Task statement:
Among the entries below, find every line that contains the string "profile", then copy it.

Supplied data:
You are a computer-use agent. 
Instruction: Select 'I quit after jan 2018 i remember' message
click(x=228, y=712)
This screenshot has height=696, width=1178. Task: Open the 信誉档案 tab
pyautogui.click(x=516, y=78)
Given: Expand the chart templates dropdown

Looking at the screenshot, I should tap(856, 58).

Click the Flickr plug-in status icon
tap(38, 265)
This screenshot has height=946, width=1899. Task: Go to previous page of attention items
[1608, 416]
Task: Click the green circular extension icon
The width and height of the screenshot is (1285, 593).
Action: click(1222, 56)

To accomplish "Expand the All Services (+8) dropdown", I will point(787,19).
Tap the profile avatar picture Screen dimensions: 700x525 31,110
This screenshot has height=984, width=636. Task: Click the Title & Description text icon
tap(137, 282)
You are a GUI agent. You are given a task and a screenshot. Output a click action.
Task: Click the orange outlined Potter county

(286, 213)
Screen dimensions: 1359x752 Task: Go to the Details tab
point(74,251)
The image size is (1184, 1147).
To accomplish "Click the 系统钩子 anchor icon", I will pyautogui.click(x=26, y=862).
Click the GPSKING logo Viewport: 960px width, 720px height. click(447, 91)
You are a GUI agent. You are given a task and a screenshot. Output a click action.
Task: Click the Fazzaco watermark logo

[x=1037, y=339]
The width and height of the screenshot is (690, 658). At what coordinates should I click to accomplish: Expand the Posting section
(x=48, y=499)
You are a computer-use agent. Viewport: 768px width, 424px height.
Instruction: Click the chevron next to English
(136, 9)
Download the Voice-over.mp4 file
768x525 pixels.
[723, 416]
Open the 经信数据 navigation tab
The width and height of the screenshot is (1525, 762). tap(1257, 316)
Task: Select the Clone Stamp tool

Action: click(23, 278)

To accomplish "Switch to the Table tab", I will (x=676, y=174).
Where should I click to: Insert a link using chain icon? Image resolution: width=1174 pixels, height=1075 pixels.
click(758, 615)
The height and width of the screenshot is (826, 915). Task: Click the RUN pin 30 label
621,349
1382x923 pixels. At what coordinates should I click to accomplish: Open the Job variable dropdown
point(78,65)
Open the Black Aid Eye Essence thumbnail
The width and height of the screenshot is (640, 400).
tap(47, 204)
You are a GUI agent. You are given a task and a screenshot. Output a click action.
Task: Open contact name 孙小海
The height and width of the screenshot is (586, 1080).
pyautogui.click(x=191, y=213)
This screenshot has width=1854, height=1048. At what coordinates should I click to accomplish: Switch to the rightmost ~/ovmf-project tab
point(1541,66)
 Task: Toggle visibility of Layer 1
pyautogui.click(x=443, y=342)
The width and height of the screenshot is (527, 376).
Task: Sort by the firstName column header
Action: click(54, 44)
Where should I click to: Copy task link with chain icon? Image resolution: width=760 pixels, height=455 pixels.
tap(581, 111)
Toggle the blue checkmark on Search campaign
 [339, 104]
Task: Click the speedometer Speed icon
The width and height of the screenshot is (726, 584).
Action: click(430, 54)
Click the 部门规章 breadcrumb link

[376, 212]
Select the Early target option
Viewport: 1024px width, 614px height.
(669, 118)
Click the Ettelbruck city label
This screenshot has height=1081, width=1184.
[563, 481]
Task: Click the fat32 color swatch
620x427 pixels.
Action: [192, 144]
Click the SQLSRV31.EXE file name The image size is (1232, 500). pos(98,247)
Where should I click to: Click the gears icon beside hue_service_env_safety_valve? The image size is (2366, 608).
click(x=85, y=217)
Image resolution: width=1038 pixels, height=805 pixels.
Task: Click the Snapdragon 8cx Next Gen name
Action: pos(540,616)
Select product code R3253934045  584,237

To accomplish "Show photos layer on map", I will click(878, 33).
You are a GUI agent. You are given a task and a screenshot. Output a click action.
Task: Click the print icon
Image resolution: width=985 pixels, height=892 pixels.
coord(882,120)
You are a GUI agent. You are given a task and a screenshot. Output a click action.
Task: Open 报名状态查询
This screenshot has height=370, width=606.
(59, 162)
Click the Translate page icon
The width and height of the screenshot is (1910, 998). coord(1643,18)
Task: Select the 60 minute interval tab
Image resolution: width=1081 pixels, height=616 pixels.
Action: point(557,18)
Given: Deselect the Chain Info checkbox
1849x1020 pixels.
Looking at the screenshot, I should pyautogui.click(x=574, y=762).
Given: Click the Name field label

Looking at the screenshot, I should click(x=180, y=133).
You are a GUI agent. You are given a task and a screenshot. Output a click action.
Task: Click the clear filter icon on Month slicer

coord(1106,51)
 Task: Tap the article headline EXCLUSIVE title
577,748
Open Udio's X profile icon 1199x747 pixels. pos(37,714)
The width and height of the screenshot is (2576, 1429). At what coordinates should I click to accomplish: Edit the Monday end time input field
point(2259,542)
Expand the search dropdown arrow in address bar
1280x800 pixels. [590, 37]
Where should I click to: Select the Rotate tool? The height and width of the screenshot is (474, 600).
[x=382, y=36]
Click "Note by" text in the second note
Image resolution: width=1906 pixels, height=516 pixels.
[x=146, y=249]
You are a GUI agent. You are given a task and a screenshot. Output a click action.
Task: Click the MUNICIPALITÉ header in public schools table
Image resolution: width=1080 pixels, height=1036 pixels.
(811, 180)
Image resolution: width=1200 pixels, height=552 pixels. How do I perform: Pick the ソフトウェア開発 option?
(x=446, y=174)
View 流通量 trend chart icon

Answer below:
Tap the profile avatar picture Screen dimensions: 700x525 31,110
Open Udio's X profile icon 1199x747 pixels. pos(37,714)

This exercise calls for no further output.